Written problem
Pull out the lines of the records from the line containing "Task: Open the V-Ray Bridge menu" through the line containing "pyautogui.click(x=166, y=51)", both included, and reproduce them word for word.

(Item position entries)
• • •

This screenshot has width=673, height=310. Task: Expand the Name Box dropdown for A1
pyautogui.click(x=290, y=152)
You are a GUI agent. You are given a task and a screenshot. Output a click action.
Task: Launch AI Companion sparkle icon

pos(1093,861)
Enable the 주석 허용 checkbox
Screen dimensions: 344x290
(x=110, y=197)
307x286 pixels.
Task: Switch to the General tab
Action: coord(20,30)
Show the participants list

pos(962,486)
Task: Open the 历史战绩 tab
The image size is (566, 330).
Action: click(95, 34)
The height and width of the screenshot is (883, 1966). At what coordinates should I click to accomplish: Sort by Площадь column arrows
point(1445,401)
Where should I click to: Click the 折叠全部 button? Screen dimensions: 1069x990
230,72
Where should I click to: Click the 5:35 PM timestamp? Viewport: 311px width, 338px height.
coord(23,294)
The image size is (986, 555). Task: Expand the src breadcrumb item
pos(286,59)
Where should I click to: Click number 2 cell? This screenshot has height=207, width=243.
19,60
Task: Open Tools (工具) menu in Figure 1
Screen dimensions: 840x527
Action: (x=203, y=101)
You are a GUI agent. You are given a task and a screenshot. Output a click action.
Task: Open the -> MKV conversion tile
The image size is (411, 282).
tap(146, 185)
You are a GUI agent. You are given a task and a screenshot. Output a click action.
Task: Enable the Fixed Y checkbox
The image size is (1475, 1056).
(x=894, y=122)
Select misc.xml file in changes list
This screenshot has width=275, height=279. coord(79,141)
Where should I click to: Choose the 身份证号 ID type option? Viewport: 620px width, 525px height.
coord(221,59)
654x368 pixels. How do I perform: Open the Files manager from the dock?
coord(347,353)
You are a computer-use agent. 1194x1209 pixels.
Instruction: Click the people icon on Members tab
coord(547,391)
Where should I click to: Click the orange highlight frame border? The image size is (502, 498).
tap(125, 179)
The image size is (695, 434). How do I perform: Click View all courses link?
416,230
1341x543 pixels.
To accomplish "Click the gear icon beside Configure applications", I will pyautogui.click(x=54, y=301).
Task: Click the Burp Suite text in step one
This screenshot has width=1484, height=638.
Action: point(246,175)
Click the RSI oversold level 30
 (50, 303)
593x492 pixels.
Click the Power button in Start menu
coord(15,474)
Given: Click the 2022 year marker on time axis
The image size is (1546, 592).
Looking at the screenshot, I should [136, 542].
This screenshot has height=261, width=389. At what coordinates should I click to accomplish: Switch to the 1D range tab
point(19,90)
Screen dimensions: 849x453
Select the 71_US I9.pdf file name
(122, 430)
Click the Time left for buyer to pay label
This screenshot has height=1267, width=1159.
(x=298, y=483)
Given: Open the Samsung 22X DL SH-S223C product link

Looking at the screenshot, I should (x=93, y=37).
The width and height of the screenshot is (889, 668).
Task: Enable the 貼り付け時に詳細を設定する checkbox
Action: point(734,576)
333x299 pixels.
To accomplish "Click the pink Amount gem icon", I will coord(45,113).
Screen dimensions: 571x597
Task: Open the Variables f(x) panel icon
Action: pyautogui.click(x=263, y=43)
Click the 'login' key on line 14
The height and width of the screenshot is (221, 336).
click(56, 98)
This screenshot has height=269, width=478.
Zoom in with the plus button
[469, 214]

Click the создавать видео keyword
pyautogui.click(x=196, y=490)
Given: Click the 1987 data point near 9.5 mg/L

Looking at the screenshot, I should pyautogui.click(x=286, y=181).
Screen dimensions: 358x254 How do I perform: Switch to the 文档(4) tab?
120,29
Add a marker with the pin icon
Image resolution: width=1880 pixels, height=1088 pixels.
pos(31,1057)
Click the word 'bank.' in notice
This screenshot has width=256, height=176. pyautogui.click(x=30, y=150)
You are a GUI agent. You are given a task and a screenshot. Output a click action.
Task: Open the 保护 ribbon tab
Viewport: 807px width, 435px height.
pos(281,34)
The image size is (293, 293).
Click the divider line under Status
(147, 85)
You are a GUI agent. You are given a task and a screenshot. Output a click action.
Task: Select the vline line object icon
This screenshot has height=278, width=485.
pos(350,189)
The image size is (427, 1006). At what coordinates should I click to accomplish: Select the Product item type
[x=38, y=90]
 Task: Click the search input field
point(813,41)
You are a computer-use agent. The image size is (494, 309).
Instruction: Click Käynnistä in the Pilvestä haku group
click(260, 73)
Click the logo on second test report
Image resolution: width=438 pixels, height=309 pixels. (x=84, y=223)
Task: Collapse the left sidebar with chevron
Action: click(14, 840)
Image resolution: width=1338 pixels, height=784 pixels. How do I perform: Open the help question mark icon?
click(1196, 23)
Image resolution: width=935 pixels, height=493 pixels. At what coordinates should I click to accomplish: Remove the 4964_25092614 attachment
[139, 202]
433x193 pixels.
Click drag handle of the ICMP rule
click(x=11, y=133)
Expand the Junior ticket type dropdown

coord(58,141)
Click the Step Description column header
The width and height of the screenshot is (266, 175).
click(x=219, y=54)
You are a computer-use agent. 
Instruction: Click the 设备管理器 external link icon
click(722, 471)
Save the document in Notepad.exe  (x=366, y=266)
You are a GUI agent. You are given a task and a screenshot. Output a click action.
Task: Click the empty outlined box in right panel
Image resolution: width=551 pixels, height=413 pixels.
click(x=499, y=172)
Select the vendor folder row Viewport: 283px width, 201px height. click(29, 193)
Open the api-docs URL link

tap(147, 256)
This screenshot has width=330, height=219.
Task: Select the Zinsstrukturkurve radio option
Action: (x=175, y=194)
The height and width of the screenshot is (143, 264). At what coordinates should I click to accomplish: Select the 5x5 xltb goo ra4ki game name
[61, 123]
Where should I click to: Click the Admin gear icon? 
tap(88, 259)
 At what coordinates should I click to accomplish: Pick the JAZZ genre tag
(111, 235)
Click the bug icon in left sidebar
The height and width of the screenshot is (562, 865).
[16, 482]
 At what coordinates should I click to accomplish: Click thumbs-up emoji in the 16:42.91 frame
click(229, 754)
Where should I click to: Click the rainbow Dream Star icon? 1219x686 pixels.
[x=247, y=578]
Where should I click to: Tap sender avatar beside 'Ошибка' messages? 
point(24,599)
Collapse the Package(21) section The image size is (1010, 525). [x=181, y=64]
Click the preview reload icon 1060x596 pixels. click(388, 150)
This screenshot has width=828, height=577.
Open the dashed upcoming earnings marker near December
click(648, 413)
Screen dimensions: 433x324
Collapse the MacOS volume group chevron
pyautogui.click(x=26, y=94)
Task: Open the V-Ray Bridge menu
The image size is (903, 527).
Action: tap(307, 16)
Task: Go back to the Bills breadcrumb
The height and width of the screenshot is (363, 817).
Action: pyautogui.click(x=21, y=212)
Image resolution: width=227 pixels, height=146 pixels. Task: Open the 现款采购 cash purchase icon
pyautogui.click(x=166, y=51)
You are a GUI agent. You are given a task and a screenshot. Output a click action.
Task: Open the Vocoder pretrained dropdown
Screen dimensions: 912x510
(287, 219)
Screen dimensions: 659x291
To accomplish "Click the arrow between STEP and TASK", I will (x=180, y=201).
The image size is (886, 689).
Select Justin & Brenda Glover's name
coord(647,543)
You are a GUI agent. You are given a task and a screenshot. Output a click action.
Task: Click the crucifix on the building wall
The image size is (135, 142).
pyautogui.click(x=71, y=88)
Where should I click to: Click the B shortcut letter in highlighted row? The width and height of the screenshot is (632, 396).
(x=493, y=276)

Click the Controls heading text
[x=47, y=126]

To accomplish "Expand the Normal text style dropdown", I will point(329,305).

• • •

Output of the task
Task: Open the V-Ray Bridge menu
The image size is (903, 527).
Action: tap(307, 16)
Task: Go back to the Bills breadcrumb
The height and width of the screenshot is (363, 817).
Action: pyautogui.click(x=21, y=212)
Image resolution: width=227 pixels, height=146 pixels. Task: Open the 现款采购 cash purchase icon
pyautogui.click(x=166, y=51)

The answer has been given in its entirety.